Recorded data
───

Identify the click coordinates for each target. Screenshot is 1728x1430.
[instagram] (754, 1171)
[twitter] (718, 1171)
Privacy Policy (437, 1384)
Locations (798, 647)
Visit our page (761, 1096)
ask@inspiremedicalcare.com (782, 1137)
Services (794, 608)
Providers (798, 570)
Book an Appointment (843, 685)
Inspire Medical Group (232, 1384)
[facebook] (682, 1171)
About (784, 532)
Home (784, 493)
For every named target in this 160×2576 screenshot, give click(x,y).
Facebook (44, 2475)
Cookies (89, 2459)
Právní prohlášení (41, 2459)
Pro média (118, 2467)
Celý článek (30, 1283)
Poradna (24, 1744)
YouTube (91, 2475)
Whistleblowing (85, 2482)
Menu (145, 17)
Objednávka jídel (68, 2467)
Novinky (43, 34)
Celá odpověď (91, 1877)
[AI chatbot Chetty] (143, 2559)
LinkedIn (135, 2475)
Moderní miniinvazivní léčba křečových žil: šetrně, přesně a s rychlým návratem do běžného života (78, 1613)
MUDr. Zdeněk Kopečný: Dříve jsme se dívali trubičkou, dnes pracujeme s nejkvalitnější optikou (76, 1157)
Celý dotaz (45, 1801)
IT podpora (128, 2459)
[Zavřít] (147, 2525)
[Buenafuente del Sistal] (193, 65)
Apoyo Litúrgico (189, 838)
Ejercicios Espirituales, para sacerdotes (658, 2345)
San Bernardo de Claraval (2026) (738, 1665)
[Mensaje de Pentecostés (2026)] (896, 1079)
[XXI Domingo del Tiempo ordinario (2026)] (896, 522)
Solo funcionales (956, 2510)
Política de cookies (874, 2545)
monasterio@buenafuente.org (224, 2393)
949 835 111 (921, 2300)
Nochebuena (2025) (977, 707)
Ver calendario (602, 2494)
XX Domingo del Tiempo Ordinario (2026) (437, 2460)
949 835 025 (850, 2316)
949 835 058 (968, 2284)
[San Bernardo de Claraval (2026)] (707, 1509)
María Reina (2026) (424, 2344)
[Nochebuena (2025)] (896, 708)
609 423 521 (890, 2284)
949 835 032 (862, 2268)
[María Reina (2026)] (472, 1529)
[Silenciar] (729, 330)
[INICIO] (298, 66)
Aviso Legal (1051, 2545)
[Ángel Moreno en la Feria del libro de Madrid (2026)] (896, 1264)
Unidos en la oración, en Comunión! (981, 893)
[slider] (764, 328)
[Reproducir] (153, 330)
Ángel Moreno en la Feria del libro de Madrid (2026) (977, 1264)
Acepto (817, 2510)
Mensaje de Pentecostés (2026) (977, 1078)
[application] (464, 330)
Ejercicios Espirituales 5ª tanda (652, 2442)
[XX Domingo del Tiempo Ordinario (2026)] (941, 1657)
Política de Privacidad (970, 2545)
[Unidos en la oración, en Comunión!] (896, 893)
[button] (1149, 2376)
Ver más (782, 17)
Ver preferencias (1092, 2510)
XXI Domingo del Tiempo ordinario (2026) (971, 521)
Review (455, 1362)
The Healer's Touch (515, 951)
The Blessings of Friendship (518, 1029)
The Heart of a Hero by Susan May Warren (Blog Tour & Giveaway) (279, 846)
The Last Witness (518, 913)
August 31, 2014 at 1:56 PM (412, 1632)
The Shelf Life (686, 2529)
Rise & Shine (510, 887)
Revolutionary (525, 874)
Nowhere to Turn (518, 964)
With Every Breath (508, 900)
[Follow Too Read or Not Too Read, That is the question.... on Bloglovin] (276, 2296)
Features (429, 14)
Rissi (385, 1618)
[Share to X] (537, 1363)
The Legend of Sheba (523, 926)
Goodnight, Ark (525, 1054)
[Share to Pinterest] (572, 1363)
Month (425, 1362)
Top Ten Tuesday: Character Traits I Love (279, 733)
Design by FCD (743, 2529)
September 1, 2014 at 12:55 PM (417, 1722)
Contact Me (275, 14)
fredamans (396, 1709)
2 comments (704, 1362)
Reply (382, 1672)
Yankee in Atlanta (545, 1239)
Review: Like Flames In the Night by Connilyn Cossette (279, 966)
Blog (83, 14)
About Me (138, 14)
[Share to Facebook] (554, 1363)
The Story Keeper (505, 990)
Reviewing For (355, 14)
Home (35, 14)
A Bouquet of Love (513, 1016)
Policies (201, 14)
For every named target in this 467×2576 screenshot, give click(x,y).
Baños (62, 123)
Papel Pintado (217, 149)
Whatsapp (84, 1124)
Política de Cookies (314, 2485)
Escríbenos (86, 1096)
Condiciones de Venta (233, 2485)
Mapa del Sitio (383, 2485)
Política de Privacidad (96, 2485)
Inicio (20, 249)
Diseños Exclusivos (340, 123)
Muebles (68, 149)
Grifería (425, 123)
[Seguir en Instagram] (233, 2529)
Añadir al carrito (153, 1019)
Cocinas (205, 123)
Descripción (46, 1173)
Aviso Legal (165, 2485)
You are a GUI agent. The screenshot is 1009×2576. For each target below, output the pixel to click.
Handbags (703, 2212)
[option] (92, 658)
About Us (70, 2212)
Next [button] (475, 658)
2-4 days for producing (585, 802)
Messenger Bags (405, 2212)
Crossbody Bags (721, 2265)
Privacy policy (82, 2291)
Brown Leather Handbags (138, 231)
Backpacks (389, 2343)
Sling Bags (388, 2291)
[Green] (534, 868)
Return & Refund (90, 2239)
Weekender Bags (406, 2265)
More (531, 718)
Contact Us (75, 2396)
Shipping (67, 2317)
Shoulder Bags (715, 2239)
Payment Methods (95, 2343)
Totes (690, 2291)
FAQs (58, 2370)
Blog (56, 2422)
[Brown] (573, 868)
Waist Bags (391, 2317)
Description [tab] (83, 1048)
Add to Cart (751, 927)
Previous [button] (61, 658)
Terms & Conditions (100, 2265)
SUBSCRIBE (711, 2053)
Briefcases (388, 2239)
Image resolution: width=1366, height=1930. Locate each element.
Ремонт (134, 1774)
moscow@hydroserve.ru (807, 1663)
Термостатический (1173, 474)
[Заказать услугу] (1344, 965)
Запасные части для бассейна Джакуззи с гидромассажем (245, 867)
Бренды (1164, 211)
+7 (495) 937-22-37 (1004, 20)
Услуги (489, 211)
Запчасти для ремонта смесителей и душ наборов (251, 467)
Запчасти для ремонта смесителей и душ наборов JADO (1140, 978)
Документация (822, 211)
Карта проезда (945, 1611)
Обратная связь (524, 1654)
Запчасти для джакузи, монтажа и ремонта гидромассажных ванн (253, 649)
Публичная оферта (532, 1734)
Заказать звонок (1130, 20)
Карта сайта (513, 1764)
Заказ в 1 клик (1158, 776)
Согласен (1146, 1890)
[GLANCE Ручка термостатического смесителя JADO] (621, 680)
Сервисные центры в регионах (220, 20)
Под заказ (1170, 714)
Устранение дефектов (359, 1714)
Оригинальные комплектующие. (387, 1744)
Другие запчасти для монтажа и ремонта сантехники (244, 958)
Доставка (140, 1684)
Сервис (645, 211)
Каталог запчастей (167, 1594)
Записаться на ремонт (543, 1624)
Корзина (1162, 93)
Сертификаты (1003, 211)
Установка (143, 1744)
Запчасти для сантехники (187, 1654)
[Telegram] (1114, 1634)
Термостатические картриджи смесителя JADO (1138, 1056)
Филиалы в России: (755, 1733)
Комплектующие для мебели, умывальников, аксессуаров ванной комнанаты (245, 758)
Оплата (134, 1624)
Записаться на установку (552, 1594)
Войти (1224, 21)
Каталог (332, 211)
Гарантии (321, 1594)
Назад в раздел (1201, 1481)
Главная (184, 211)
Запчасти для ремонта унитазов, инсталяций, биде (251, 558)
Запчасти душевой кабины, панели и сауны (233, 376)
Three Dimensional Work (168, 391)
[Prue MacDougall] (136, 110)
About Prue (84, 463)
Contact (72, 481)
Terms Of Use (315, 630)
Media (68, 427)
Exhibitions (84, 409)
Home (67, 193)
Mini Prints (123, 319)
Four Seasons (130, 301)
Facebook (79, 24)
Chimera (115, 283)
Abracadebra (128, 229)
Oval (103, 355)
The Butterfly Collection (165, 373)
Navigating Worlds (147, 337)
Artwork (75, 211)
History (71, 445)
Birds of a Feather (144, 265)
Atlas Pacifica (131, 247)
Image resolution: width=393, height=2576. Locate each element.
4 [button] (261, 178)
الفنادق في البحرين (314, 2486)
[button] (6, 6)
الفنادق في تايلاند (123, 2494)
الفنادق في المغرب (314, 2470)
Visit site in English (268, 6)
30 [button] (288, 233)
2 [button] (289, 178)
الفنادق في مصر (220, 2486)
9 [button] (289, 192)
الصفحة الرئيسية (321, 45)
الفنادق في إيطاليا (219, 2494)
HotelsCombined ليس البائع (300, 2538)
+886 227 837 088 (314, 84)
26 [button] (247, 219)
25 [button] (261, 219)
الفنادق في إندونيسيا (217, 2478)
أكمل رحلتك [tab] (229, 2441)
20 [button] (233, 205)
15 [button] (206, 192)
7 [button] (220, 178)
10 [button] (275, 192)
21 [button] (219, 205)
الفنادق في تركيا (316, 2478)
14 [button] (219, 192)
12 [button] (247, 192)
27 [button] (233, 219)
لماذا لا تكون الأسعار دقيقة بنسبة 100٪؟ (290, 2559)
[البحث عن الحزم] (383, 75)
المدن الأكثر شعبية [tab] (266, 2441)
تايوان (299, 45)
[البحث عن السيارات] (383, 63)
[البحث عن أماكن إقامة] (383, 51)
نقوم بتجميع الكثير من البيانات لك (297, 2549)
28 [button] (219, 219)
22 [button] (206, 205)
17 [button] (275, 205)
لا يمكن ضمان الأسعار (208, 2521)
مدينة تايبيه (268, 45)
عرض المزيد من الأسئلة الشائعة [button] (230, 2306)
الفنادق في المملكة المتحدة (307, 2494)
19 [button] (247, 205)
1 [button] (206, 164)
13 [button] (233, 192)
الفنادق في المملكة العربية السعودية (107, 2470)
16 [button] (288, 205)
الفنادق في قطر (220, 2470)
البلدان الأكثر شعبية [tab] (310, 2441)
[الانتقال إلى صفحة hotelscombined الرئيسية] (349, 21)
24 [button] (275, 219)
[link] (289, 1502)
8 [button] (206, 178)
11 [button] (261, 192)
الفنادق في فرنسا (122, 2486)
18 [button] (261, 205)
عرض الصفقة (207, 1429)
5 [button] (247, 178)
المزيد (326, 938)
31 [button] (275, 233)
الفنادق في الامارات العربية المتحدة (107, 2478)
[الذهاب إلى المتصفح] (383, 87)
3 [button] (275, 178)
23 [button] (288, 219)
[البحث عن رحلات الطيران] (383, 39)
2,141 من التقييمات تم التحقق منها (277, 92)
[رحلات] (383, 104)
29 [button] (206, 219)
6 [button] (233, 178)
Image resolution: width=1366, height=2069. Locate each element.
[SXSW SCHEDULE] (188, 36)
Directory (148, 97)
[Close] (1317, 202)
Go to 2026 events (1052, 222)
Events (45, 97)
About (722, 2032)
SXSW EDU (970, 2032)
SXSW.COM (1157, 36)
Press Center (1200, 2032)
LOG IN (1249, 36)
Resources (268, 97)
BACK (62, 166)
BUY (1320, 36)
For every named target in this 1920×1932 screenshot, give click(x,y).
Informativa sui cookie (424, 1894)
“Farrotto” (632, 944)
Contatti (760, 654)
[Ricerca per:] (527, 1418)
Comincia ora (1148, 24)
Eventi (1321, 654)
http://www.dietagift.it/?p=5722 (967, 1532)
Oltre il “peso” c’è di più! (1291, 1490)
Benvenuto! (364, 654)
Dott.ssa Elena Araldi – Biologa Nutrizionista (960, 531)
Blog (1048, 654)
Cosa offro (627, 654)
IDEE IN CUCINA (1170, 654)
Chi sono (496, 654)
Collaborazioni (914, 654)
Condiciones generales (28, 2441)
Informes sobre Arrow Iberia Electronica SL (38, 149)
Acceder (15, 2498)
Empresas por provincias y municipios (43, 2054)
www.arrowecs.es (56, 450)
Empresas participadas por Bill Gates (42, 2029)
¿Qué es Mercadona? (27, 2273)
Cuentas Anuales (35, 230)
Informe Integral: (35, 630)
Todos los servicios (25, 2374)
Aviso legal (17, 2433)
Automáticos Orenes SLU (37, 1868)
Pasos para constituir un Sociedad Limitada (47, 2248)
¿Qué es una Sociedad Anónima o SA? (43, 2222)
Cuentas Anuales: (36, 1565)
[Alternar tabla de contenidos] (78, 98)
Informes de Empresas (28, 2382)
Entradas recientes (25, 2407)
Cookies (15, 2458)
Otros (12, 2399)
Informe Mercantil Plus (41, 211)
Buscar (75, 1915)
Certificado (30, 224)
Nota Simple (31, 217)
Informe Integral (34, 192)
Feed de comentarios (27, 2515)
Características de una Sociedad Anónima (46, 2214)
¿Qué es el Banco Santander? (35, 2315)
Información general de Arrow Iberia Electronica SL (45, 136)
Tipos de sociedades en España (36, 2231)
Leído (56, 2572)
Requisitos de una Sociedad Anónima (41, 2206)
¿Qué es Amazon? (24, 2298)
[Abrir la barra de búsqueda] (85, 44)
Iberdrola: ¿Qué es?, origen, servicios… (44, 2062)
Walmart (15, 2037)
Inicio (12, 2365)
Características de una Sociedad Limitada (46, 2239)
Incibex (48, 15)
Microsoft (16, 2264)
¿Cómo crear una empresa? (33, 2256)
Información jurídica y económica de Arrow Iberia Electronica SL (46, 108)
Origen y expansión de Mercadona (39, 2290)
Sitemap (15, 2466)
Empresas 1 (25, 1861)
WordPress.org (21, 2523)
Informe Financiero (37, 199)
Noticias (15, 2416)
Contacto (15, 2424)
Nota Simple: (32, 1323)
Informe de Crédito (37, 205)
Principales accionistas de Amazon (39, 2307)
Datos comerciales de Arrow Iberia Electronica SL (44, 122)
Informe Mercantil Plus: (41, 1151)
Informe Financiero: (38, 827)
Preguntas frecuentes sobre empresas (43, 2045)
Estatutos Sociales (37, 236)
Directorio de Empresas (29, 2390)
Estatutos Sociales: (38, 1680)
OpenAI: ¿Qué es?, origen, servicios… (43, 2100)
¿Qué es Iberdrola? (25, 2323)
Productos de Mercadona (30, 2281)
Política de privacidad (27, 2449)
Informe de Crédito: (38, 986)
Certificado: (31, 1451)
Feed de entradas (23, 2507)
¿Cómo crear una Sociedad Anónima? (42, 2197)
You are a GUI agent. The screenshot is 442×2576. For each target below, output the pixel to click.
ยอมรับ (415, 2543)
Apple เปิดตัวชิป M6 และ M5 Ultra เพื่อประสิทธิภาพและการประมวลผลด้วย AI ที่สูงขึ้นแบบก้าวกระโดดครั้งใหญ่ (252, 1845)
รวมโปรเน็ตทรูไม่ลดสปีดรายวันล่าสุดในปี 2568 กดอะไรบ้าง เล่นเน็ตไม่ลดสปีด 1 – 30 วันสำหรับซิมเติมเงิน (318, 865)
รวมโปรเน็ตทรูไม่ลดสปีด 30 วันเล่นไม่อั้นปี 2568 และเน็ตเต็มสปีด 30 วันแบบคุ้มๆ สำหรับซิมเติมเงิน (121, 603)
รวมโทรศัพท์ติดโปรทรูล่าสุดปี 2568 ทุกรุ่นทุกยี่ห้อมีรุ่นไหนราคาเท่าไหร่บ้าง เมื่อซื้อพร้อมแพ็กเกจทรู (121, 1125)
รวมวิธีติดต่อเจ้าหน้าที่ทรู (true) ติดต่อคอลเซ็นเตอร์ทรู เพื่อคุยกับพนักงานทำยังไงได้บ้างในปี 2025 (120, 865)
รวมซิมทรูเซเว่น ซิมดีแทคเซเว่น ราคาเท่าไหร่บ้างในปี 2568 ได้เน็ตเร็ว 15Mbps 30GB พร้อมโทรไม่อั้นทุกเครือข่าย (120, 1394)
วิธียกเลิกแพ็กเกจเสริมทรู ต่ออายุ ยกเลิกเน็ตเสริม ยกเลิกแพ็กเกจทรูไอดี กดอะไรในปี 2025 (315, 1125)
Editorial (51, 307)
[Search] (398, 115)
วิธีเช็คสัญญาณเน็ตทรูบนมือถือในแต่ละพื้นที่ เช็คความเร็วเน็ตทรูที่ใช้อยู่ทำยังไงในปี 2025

───

- **About this task**
Beginning at the line with "Заказ в 1 клик (1158, 776)" and ending at the line with "أكمل رحلتك [tab] (229, 2441)", reproduce each line of the data above exactly, and add no other lines.

- **Result for this task**
Заказ в 1 клик (1158, 776)
Согласен (1146, 1890)
[GLANCE Ручка термостатического смесителя JADO] (621, 680)
Сервисные центры в регионах (220, 20)
Под заказ (1170, 714)
Устранение дефектов (359, 1714)
Оригинальные комплектующие. (387, 1744)
Другие запчасти для монтажа и ремонта сантехники (244, 958)
Доставка (140, 1684)
Сервис (645, 211)
Каталог запчастей (167, 1594)
Записаться на ремонт (543, 1624)
Корзина (1162, 93)
Сертификаты (1003, 211)
Установка (143, 1744)
Запчасти для сантехники (187, 1654)
[Telegram] (1114, 1634)
Термостатические картриджи смесителя JADO (1138, 1056)
Филиалы в России: (755, 1733)
Комплектующие для мебели, умывальников, аксессуаров ванной комнанаты (245, 758)
Оплата (134, 1624)
Записаться на установку (552, 1594)
Войти (1224, 21)
Каталог (332, 211)
Гарантии (321, 1594)
Назад в раздел (1201, 1481)
Главная (184, 211)
Запчасти для ремонта унитазов, инсталяций, биде (251, 558)
Запчасти душевой кабины, панели и сауны (233, 376)
Three Dimensional Work (168, 391)
[Prue MacDougall] (136, 110)
About Prue (84, 463)
Contact (72, 481)
Terms Of Use (315, 630)
Media (68, 427)
Exhibitions (84, 409)
Home (67, 193)
Mini Prints (123, 319)
Four Seasons (130, 301)
Facebook (79, 24)
Chimera (115, 283)
Abracadebra (128, 229)
Oval (103, 355)
The Butterfly Collection (165, 373)
Navigating Worlds (147, 337)
Artwork (75, 211)
History (71, 445)
Birds of a Feather (144, 265)
Atlas Pacifica (131, 247)
Image resolution: width=393, height=2576. Locate each element.
4 [button] (261, 178)
الفنادق في البحرين (314, 2486)
[button] (6, 6)
الفنادق في تايلاند (123, 2494)
الفنادق في المغرب (314, 2470)
Visit site in English (268, 6)
30 [button] (288, 233)
2 [button] (289, 178)
الفنادق في مصر (220, 2486)
9 [button] (289, 192)
الصفحة الرئيسية (321, 45)
الفنادق في إيطاليا (219, 2494)
HotelsCombined ليس البائع (300, 2538)
+886 227 837 088 (314, 84)
26 [button] (247, 219)
25 [button] (261, 219)
الفنادق في إندونيسيا (217, 2478)
أكمل رحلتك [tab] (229, 2441)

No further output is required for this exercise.